RNA sequencing (Wang 2009) is rapidly replacing gene expression microarrays in many labs. mRNA (and other RNA’s) are converted to cDNA that is used as the input to a next-generation sequencing library preparation. RNA-seq allows you to quantify, discover and profile RNAs. In this article, I’ll give a brief review of RNA-seq and introduce the major methods being used today.
RNA-seq allows interrogation of lots more than just differential gene expression. Although there are microarrays available for exon-level and microRNA analysis, most users are still interested in basic, probably 3’ biased, differential gene expression. Microarrays are also biased, as we have to decide what content to place on the array. Since RNA-seq does not use probes or primers, the data suffer from much lower biases (although I do not mean to say RNA-seq has none). RNA-seq can be used to look at coding and non-coding RNA, at splicing and allele specific expression, and possibly soon at full-length cDNA sequences, eliminating the need to infer or assemble isoforms. As RNA-seq provides digital data in the form of aligned read-counts, it allows a very wide dynamic range, improving the sensitivity of detection for rare transcripts. It is also very cost-competitive to microarrays, as today, between 6-30 samples can be multiplexed in a single Illumina sequencing lane. Lastly, an RNA-seq dataset can be reanalysed as more information about the transcriptome becomes available. If a paper is published showing an interesting splice-variant in a similar system to the one you work on, then you might want to go back and look at that splicing in your samples; and you’d already have the data to do so.
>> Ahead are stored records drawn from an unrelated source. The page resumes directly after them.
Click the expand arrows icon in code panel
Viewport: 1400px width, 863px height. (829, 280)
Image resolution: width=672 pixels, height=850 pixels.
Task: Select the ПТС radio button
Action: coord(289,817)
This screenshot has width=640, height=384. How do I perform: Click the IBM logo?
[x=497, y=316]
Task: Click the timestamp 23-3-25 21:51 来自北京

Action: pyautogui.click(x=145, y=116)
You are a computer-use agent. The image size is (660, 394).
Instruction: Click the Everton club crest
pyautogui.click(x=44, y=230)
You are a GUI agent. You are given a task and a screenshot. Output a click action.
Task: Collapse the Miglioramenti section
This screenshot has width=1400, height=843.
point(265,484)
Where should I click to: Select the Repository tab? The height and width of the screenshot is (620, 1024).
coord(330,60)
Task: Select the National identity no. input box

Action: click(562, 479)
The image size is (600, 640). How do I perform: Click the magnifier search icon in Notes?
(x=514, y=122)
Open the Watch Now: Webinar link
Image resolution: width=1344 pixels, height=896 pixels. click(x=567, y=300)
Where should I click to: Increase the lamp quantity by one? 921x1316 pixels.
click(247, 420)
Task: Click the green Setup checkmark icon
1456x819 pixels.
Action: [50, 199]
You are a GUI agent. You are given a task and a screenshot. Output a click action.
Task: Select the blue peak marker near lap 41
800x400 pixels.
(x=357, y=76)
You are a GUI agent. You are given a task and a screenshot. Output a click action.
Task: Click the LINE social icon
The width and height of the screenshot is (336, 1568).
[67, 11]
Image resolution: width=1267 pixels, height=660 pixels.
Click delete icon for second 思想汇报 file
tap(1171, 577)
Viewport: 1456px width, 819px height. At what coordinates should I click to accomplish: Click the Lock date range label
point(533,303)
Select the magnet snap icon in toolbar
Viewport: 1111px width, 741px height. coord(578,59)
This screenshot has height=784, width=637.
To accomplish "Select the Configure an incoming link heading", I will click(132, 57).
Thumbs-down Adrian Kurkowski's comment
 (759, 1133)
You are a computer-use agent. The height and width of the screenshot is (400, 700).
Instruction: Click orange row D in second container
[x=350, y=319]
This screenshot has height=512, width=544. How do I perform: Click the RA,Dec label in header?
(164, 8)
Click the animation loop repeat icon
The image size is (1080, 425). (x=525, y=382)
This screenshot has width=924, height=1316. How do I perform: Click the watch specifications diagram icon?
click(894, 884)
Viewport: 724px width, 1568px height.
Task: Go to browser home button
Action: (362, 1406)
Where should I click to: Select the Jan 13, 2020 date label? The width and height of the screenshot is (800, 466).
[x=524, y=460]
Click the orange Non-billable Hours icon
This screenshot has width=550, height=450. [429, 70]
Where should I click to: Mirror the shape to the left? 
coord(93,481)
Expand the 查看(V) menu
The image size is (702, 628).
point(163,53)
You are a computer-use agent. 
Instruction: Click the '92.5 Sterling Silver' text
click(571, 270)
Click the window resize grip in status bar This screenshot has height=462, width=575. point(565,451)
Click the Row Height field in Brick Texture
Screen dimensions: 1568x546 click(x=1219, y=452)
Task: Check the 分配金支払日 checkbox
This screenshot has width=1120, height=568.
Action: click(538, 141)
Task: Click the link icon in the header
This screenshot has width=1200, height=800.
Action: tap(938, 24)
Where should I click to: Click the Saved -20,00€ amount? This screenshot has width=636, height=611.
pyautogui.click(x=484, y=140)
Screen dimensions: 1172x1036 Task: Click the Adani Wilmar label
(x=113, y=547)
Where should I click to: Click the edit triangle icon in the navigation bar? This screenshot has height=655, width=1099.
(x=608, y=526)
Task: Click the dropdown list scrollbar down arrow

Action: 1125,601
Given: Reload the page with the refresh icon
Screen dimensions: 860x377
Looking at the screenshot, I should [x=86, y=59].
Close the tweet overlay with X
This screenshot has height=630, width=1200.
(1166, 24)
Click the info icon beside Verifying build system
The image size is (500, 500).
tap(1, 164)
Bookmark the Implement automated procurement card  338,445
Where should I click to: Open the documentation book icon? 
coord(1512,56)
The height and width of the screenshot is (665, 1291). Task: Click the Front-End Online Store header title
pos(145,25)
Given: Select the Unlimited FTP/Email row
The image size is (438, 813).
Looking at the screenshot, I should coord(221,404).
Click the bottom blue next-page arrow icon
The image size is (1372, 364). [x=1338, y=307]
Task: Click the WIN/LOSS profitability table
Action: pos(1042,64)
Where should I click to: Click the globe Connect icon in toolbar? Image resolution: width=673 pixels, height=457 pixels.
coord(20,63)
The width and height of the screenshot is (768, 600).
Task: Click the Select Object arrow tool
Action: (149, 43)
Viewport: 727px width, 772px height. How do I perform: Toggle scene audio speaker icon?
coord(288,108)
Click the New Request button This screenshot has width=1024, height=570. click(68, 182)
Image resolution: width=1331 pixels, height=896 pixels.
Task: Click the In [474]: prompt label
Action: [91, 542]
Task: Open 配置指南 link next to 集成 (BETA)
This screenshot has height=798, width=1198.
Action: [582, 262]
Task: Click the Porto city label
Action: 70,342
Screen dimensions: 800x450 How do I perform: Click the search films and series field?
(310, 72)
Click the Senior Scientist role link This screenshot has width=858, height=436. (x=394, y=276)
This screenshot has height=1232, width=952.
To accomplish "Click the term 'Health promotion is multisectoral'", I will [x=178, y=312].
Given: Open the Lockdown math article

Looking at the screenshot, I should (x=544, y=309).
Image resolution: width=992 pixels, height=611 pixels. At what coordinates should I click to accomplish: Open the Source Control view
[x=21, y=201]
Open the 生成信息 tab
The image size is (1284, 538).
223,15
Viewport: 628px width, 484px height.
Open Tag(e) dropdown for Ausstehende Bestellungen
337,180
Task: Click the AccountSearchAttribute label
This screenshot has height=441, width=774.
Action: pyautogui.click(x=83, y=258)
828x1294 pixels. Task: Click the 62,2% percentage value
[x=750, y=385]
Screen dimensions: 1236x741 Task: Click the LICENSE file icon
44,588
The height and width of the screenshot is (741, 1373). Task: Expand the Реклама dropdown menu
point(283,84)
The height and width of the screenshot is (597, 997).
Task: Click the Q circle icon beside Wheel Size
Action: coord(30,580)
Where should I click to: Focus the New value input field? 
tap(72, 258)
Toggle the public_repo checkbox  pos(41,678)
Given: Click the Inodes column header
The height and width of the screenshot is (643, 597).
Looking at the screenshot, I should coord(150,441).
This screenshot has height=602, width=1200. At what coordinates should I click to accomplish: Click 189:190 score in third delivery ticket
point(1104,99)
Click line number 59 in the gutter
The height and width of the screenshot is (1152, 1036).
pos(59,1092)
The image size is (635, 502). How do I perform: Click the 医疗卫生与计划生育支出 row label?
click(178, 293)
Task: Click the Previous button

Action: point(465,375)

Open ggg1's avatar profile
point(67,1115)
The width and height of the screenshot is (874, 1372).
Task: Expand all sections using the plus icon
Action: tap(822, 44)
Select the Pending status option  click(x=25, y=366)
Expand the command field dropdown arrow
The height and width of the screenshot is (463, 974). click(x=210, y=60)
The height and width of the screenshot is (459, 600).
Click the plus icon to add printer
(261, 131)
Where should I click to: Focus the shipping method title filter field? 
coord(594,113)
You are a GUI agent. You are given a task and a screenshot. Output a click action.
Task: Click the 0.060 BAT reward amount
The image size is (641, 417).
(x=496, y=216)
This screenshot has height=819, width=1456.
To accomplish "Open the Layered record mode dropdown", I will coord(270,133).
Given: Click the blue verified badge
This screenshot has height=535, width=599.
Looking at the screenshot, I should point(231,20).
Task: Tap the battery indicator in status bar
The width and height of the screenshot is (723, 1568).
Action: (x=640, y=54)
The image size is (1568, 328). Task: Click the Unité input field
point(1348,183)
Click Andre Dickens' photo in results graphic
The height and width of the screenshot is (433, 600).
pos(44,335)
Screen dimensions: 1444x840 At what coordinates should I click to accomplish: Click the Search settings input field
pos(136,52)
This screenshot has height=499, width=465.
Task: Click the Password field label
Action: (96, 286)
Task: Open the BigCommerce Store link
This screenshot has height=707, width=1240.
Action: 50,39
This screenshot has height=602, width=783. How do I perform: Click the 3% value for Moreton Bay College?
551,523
There are many methods for performing an RNA-seq experiment. In fact, the techniques are evolving so rapidly it can be difficult to decide which one to use. A basic choice is between 1) random-primed cDNA synthesis from double-stranded cDNA or 2) RNA-ligation methods (reviewed and compared in Levin 2010). Most people will use the first method and need to make a further choice between a strand-specific protocol and one that is not. The method used most in my lab is Illumina’s TruSeq RNA-seq, which is a random-primed cDNA synthesis non-strand-specific protocol. Once you have a sequencing library, it is sequenced to a specified depth, which is dependent on what you want to do with the data. These reads are aligned to the genome or transcriptome and can be counted to determine differential gene expression or further analysed to determine splicing and isoform expression. Most people are sequencing RNA using paired-end 50-100bp methods. The exception is microRNA sequencing, as this only requires single-end 36bp sequencing in most cases.
We use between 100ng to 1ug of total RNA as the input to an mRNA capture with oligo-dT coated magnetic beads. The mRNA is fragmented, and then a random-primed cDNA synthesis is performed. The resulting double-strand cDNA is used as the input to a standard Illumina library prep with end-repair, adapter ligation and PCR amplification being performed to give you a library that can now be submitted to whoever is performing the sequencing for you.
There has been lots of discussion about anti-sense transcription and its biological relevance. If you are interested in simple differential gene expression, then strand information will not add much to your experiment, but will make your protocol more complex. Having said that, the most widely adopted method can be performed in most labs without too much extra effort. During 2nd strand cDNA synthesis, Uracil is incorporated instead of Thymine. Illumina library prep continues as normal, but after adapter ligation and before PCR amplification, Uracil-DNA glycosylase is used to degrade the 2ndstrand. This results in all reads starting in the same orientation so you can determine which strand was being transcribed in your sample.
RNA-seq is a powerful and versatile tool that has been published widely over the last few years. I have picked a couple of my favourites (some from work performed in the core facility I manage) to illustrate what you can do with RNA-sequencing.
In summary, RNA-seq is still an evolving tool, but is preferable in most instances to microarrays. It is more sensitive, more robust and can be more cost effective. What RNA-seq projects are you now planning for your project?
Jabbari et al: Transcriptional Profiling of Psoriasis Using RNA-seq Reveals Previously Unidentified Differentially Expressed Genes. Journal of Investigative Dermatology 2011.
Kutter et al: Pol III binding in six mammals shows conservation among amino acid isotypes despite divergence among tRNA genes. Nature Genetics 2011.
Levin et al: Comprehensive comparative analysis of strand-specific RNA sequencing methods. Nature Methods 2010.
Mercer et al: Targeted RNA sequencing reveals the deep complexity of the human transcriptome. Nature Biotechnology 2012.
Wang et al: RNA-Seq: a revolutionary tool for transcriptomics. Nat Rev Genet 2009.